I've got bad news for you about HackerNews then, HN has 'dead' users who can post but are only shown if you specifically opt-in and they can't be replied to at all.
But those comments from dead useres can be "vouched" for if they appear to be in good faith, and one or more of those seems to take people out of dead status, I think. I'm not sure what points threshold grants that ability, or how long it has existed, but I do it every few month or so when I see a comment that seems to be perfectly fine but the comment is dead.
I think that might be a pretty good mechanism, all said and done. Someone acts in a way the community doesn't accept enough times they go dead, and then if they act acceptably they start getting people responding and participating to them as they come out of dead status. They only get attention, and positive attention, from acting responsibly.
HN would be a useless trove of violence and hate if all [dead] comments were automatically unhid. Folks who are into 8chan might be into a community like that, but I personally much prefer the moderated approach taken today.
> HN would be a useless trove of violence and hate if all [dead] comments were automatically unhid.
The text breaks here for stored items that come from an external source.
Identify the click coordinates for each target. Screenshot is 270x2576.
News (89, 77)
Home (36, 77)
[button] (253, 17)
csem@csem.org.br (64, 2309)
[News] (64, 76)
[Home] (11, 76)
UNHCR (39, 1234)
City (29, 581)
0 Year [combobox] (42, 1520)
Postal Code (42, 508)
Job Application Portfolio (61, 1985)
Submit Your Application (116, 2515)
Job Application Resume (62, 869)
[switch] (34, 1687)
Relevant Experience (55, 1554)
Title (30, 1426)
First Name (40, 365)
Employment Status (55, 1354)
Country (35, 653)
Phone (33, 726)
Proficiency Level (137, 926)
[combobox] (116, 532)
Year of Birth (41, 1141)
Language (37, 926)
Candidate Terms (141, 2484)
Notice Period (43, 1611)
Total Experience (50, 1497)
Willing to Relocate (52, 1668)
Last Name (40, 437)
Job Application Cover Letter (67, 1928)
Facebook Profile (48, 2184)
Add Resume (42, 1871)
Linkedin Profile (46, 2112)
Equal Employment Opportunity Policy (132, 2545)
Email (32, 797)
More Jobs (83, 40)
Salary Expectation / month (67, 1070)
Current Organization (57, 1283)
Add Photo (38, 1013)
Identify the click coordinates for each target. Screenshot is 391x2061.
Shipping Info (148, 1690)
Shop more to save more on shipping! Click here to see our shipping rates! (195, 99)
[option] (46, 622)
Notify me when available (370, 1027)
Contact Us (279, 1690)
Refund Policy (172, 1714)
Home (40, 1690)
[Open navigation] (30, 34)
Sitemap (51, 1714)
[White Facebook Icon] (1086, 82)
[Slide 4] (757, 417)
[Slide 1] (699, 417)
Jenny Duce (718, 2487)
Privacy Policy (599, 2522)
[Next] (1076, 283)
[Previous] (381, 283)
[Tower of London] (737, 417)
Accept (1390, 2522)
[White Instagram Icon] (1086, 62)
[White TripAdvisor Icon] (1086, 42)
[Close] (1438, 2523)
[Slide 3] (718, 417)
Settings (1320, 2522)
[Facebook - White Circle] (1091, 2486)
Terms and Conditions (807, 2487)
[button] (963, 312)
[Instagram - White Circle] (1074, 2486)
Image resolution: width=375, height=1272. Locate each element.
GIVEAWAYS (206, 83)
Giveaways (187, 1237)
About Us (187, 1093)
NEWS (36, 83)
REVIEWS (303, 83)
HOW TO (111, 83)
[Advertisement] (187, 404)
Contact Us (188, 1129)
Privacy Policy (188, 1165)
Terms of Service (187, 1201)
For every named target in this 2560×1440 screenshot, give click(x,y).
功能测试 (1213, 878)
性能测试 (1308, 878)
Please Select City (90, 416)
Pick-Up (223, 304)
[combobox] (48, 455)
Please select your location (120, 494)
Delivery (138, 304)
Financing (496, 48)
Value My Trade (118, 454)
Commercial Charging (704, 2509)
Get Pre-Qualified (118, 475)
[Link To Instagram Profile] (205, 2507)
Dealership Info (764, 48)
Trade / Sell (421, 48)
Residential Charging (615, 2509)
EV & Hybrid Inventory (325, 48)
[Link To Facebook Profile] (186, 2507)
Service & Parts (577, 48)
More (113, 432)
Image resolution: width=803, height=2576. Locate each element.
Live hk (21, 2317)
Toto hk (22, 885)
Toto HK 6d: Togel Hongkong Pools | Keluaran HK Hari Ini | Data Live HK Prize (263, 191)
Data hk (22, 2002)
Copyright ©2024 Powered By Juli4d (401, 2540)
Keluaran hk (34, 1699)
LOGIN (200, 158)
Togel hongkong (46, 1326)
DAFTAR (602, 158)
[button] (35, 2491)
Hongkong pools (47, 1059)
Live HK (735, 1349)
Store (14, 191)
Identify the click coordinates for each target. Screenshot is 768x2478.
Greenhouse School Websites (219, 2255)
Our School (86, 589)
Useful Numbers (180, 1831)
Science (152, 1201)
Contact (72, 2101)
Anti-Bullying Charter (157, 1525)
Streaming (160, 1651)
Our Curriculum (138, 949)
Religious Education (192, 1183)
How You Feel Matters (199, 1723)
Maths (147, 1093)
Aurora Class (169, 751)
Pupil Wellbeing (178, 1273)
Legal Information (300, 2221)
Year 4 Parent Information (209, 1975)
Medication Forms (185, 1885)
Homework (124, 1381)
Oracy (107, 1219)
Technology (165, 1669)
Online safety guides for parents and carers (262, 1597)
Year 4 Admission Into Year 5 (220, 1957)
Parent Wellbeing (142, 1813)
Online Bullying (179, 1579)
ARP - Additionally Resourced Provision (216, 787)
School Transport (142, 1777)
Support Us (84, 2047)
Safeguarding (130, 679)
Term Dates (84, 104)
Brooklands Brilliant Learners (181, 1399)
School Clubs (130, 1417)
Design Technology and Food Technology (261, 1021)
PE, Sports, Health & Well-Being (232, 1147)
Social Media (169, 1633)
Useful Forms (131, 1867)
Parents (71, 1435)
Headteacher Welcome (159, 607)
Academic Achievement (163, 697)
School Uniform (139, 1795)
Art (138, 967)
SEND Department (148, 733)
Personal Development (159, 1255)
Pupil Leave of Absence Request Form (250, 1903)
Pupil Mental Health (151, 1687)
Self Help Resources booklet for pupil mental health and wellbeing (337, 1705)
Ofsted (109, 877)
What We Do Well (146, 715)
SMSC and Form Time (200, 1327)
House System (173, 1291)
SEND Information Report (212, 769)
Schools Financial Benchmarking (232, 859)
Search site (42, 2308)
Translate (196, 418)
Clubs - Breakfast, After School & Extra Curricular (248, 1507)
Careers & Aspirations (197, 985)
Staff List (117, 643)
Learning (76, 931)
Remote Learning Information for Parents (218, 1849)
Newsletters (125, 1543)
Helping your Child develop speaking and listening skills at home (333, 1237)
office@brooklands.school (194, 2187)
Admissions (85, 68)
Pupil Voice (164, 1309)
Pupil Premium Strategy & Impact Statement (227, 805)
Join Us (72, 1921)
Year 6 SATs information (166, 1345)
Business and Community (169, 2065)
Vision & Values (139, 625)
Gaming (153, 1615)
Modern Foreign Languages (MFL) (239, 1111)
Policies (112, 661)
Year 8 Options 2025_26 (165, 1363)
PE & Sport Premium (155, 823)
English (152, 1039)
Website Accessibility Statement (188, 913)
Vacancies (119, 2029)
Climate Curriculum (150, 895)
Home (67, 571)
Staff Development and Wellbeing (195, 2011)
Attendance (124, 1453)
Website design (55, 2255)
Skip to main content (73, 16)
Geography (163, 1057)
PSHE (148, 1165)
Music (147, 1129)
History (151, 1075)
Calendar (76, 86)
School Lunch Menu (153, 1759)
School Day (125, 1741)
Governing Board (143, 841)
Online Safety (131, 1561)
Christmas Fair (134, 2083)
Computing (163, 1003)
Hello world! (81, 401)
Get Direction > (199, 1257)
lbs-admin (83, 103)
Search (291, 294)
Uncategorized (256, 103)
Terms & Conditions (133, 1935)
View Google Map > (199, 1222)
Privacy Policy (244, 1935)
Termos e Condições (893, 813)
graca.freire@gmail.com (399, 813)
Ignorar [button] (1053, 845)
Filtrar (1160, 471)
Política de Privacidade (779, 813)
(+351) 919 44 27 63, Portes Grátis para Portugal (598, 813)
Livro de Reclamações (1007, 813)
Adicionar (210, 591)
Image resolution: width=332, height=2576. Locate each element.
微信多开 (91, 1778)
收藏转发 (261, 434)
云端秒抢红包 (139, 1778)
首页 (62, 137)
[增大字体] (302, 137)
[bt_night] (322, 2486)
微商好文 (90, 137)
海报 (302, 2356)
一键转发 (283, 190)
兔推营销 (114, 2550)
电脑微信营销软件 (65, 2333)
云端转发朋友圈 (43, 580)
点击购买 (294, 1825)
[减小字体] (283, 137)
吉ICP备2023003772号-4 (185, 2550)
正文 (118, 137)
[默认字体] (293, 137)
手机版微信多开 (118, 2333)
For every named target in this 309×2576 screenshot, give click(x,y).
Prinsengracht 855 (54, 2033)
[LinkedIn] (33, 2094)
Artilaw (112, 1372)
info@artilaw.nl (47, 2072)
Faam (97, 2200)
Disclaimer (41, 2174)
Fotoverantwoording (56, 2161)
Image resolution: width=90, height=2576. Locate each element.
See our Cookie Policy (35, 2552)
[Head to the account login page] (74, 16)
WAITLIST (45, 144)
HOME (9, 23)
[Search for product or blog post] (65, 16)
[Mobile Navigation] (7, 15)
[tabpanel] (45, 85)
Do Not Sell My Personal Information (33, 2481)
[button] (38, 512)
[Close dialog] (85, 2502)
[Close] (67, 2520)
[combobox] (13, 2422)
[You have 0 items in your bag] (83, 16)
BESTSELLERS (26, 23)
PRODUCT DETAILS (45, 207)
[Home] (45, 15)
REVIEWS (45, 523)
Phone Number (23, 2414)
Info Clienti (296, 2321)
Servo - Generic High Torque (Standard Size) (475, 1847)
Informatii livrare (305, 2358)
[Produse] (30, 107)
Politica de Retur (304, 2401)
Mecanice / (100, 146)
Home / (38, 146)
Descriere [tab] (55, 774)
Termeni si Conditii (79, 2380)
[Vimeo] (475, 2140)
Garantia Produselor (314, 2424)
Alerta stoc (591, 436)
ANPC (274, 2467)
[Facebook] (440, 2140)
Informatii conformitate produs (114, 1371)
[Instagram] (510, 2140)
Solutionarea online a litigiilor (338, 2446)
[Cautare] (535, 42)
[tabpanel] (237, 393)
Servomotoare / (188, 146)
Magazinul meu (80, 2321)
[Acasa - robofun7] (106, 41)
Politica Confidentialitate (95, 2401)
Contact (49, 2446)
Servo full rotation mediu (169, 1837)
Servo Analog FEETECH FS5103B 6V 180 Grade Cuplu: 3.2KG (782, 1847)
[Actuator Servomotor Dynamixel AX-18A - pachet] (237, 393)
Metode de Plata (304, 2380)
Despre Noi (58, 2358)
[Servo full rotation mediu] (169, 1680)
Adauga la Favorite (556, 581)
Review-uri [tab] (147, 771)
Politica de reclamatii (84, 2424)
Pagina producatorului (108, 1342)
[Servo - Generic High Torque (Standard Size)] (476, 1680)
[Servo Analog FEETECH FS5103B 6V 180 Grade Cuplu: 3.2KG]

I read with showdead=yes and it is nowhere near that description. In fact dead posts are not even that common on most articles. And most of the dead posts, while on average low quality, are very rarely hateful or anything like that.
The question is are they few and not quite as bad because the shadowbanning, or in spite of it. Those comments can't be responded to without vouching for them, and I doubt most people are going to vouch for them just to respond, unless the comment has some merit. How many people just stop commenting because they are getting no interaction? how many additional posts are prevented because people can't respond to those comments?
Like many policies that might actually have an effect, I'm hesitant to say exactly how much it achieves without data comparing what it's like without it.
I read with showdead=yes as well and can vouch for your experience. You are not contradicting the parent post, IIUC, however: I take it seattle_spring was talking about how HN would be if it lacked the system or something like it at all.
I think it depends. I've vouched for a comment and then seen subsequent comments not be dead. I suspect there's a bit more to the machanisn, but I think it can lead to being bit dead anymore, even if it just triggers a mod rereview of user comments to decide if they get a second chance.